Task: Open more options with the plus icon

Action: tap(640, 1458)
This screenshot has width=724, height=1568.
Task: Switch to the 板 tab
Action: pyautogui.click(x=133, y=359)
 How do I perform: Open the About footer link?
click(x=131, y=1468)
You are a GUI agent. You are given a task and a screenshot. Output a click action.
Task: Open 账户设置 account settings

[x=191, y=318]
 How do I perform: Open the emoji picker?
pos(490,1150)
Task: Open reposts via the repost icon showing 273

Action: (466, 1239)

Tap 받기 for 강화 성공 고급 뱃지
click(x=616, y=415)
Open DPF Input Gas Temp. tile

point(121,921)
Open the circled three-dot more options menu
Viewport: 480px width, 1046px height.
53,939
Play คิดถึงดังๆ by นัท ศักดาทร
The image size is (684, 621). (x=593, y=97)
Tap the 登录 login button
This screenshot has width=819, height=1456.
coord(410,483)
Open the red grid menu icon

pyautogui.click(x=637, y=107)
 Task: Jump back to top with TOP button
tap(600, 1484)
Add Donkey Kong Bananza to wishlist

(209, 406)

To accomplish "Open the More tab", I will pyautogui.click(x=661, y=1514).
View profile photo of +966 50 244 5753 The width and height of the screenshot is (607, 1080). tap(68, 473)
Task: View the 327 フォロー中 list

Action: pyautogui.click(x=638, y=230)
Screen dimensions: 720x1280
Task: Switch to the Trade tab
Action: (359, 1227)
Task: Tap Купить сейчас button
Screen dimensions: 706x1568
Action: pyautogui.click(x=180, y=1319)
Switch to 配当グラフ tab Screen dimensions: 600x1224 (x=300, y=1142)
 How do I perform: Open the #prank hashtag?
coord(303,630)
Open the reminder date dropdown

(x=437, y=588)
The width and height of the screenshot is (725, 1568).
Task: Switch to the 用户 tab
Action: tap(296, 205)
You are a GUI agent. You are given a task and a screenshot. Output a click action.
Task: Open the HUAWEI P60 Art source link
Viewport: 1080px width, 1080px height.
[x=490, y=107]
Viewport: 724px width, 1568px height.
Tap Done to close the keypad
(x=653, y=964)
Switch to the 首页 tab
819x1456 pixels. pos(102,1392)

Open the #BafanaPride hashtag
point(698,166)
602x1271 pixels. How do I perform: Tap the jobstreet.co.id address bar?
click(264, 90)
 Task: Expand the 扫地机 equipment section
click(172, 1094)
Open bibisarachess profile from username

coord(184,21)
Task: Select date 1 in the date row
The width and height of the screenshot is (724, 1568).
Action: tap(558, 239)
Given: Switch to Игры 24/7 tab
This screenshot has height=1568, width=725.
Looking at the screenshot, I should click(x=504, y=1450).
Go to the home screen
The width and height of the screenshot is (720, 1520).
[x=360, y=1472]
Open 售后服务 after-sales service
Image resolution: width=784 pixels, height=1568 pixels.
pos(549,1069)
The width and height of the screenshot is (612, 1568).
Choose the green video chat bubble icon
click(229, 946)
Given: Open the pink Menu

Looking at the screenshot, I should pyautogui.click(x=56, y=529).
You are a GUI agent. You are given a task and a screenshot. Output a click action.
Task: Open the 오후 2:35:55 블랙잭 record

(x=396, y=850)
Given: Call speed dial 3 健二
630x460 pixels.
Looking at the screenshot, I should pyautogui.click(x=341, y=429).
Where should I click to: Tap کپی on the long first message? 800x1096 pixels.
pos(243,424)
# # #
_WHAT THE TASK REQUIRES:_ Copy out every one of the lines above exactly as they stand, changing nothing.

_FINISHED EXERCISE:_
Task: Open more options with the plus icon

Action: tap(640, 1458)
This screenshot has width=724, height=1568.
Task: Switch to the 板 tab
Action: pyautogui.click(x=133, y=359)
 How do I perform: Open the About footer link?
click(x=131, y=1468)
You are a GUI agent. You are given a task and a screenshot. Output a click action.
Task: Open 账户设置 account settings

[x=191, y=318]
 How do I perform: Open the emoji picker?
pos(490,1150)
Task: Open reposts via the repost icon showing 273

Action: (466, 1239)

Tap 받기 for 강화 성공 고급 뱃지
click(x=616, y=415)
Open DPF Input Gas Temp. tile

point(121,921)
Open the circled three-dot more options menu
Viewport: 480px width, 1046px height.
53,939
Play คิดถึงดังๆ by นัท ศักดาทร
The image size is (684, 621). (x=593, y=97)
Tap the 登录 login button
This screenshot has width=819, height=1456.
coord(410,483)
Open the red grid menu icon

pyautogui.click(x=637, y=107)
 Task: Jump back to top with TOP button
tap(600, 1484)
Add Donkey Kong Bananza to wishlist

(209, 406)

To accomplish "Open the More tab", I will pyautogui.click(x=661, y=1514).
View profile photo of +966 50 244 5753 The width and height of the screenshot is (607, 1080). tap(68, 473)
Task: View the 327 フォロー中 list

Action: pyautogui.click(x=638, y=230)
Screen dimensions: 720x1280
Task: Switch to the Trade tab
Action: (359, 1227)
Task: Tap Купить сейчас button
Screen dimensions: 706x1568
Action: pyautogui.click(x=180, y=1319)
Switch to 配当グラフ tab Screen dimensions: 600x1224 (x=300, y=1142)
 How do I perform: Open the #prank hashtag?
coord(303,630)
Open the reminder date dropdown

(x=437, y=588)
The width and height of the screenshot is (725, 1568).
Task: Switch to the 用户 tab
Action: tap(296, 205)
You are a GUI agent. You are given a task and a screenshot. Output a click action.
Task: Open the HUAWEI P60 Art source link
Viewport: 1080px width, 1080px height.
[x=490, y=107]
Viewport: 724px width, 1568px height.
Tap Done to close the keypad
(x=653, y=964)
Switch to the 首页 tab
819x1456 pixels. pos(102,1392)

Open the #BafanaPride hashtag
point(698,166)
602x1271 pixels. How do I perform: Tap the jobstreet.co.id address bar?
click(264, 90)
 Task: Expand the 扫地机 equipment section
click(172, 1094)
Open bibisarachess profile from username

coord(184,21)
Task: Select date 1 in the date row
The width and height of the screenshot is (724, 1568).
Action: tap(558, 239)
Given: Switch to Игры 24/7 tab
This screenshot has height=1568, width=725.
Looking at the screenshot, I should click(x=504, y=1450).
Go to the home screen
The width and height of the screenshot is (720, 1520).
[x=360, y=1472]
Open 售后服务 after-sales service
Image resolution: width=784 pixels, height=1568 pixels.
pos(549,1069)
The width and height of the screenshot is (612, 1568).
Choose the green video chat bubble icon
click(229, 946)
Given: Open the pink Menu

Looking at the screenshot, I should pyautogui.click(x=56, y=529).
You are a GUI agent. You are given a task and a screenshot. Output a click action.
Task: Open the 오후 2:35:55 블랙잭 record

(x=396, y=850)
Given: Call speed dial 3 健二
630x460 pixels.
Looking at the screenshot, I should pyautogui.click(x=341, y=429).
Where should I click to: Tap کپی on the long first message? 800x1096 pixels.
pos(243,424)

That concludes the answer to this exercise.